- [Instructions to follow] Extract everything from the line containing "The width and height of the screenshot is (1400, 854)." down to the line containing "click(428, 120)", both lines included, and reproduce those rows character for character.

- [Data shown]
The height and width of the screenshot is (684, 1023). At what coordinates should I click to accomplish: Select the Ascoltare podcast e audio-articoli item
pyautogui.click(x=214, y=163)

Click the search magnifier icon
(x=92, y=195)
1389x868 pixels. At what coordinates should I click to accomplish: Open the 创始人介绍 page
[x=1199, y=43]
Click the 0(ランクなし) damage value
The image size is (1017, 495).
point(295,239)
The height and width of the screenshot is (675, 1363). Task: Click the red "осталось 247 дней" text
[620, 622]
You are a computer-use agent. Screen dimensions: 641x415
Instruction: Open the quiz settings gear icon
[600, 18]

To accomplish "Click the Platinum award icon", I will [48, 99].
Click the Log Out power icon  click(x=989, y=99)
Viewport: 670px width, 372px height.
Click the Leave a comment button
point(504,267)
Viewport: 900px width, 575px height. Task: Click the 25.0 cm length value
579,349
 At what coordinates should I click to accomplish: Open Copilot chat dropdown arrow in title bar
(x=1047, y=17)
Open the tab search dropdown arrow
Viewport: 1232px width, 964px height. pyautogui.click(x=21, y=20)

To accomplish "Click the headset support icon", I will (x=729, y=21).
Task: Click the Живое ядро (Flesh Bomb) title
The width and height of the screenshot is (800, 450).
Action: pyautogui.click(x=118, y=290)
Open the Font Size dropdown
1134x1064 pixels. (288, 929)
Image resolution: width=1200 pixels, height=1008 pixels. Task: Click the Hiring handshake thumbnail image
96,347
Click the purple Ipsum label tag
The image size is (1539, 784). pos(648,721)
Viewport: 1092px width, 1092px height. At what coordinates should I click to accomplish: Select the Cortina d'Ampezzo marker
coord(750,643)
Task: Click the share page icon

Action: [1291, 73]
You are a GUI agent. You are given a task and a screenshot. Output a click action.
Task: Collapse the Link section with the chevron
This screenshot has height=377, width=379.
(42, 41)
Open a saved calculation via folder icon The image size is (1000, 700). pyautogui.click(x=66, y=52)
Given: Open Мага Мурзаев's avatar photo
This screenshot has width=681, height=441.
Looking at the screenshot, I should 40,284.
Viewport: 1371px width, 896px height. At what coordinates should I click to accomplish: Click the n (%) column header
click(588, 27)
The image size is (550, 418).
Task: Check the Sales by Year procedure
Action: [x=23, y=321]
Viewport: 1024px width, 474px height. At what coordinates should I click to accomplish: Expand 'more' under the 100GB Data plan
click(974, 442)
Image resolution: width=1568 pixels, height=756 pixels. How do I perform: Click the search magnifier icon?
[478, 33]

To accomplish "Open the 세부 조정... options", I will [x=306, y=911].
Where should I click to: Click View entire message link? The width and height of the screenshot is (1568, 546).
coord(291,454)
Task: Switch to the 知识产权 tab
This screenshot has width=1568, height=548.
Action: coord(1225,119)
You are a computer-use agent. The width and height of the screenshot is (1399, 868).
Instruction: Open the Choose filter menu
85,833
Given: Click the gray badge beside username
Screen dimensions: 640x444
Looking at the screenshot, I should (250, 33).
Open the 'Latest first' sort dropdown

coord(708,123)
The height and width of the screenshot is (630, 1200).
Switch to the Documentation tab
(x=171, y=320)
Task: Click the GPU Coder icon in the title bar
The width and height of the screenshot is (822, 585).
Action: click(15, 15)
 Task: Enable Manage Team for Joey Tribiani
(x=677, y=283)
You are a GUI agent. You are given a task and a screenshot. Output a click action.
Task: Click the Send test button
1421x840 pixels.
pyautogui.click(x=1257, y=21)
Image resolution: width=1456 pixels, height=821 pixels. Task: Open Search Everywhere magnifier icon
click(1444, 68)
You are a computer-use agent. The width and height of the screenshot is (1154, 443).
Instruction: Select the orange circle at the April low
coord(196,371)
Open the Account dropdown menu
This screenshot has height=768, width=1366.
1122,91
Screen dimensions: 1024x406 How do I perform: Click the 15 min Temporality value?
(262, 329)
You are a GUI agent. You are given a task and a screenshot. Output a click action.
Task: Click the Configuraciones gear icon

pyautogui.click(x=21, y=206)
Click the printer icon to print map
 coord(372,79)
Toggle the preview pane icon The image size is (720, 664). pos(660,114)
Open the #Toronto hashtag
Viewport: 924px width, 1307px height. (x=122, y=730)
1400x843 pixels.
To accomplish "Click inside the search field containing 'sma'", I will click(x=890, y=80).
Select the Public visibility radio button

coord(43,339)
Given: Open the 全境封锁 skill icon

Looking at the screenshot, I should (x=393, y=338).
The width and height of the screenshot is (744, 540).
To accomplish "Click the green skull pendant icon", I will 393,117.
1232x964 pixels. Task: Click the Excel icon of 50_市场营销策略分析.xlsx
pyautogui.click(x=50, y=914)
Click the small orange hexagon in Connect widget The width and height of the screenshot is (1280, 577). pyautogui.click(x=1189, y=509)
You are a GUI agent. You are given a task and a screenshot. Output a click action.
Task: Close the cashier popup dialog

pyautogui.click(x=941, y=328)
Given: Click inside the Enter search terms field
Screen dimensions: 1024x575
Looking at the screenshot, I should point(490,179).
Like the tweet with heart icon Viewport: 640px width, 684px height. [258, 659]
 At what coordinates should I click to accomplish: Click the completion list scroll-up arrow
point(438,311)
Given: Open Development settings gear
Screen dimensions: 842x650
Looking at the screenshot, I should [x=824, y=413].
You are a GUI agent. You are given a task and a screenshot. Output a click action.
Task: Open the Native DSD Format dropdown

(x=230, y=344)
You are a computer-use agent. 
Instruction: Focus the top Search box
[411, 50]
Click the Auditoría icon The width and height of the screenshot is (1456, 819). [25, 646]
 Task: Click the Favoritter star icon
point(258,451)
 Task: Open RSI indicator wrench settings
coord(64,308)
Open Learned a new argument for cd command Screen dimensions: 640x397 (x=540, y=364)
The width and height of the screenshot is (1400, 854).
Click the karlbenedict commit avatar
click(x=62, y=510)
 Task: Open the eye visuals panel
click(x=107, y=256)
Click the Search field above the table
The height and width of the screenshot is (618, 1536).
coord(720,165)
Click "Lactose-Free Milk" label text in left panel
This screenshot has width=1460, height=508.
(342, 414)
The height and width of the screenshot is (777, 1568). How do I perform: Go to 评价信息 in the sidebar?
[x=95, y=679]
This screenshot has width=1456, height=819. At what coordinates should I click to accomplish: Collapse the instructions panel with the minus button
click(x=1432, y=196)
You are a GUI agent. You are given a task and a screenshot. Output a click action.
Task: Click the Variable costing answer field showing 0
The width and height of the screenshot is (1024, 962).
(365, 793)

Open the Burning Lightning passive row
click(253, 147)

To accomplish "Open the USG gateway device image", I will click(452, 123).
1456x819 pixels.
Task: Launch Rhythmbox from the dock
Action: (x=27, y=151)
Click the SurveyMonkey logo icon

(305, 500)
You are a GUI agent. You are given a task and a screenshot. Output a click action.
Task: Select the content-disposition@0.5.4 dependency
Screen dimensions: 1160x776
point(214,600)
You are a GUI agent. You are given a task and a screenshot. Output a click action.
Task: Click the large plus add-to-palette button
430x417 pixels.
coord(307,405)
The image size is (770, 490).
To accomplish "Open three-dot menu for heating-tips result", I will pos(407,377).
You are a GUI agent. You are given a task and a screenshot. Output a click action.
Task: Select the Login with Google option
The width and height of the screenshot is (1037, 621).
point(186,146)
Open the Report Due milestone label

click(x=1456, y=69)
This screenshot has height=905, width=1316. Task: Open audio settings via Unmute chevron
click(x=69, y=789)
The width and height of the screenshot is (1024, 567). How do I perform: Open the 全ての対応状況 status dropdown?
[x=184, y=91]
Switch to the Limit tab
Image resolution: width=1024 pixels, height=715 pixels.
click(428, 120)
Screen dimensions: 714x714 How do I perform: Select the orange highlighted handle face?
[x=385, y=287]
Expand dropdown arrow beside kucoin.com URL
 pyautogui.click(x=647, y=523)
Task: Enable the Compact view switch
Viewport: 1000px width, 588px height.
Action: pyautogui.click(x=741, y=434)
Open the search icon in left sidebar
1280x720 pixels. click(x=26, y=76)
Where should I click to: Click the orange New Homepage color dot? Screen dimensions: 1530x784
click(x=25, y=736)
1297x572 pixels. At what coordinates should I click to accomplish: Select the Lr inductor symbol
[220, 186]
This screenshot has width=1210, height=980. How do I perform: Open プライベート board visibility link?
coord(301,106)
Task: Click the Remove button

- [Response for this exercise]
The width and height of the screenshot is (1400, 854).
Click the karlbenedict commit avatar
click(x=62, y=510)
 Task: Open the eye visuals panel
click(x=107, y=256)
Click the Search field above the table
The height and width of the screenshot is (618, 1536).
coord(720,165)
Click "Lactose-Free Milk" label text in left panel
This screenshot has width=1460, height=508.
(342, 414)
The height and width of the screenshot is (777, 1568). How do I perform: Go to 评价信息 in the sidebar?
[x=95, y=679]
This screenshot has width=1456, height=819. At what coordinates should I click to accomplish: Collapse the instructions panel with the minus button
click(x=1432, y=196)
You are a GUI agent. You are given a task and a screenshot. Output a click action.
Task: Click the Variable costing answer field showing 0
The width and height of the screenshot is (1024, 962).
(365, 793)

Open the Burning Lightning passive row
click(253, 147)

To accomplish "Open the USG gateway device image", I will click(452, 123).
1456x819 pixels.
Task: Launch Rhythmbox from the dock
Action: (x=27, y=151)
Click the SurveyMonkey logo icon

(305, 500)
You are a GUI agent. You are given a task and a screenshot. Output a click action.
Task: Select the content-disposition@0.5.4 dependency
Screen dimensions: 1160x776
point(214,600)
You are a GUI agent. You are given a task and a screenshot. Output a click action.
Task: Click the large plus add-to-palette button
430x417 pixels.
coord(307,405)
The image size is (770, 490).
To accomplish "Open three-dot menu for heating-tips result", I will pos(407,377).
You are a GUI agent. You are given a task and a screenshot. Output a click action.
Task: Select the Login with Google option
The width and height of the screenshot is (1037, 621).
point(186,146)
Open the Report Due milestone label

click(x=1456, y=69)
This screenshot has height=905, width=1316. Task: Open audio settings via Unmute chevron
click(x=69, y=789)
The width and height of the screenshot is (1024, 567). How do I perform: Open the 全ての対応状況 status dropdown?
[x=184, y=91]
Switch to the Limit tab
Image resolution: width=1024 pixels, height=715 pixels.
click(428, 120)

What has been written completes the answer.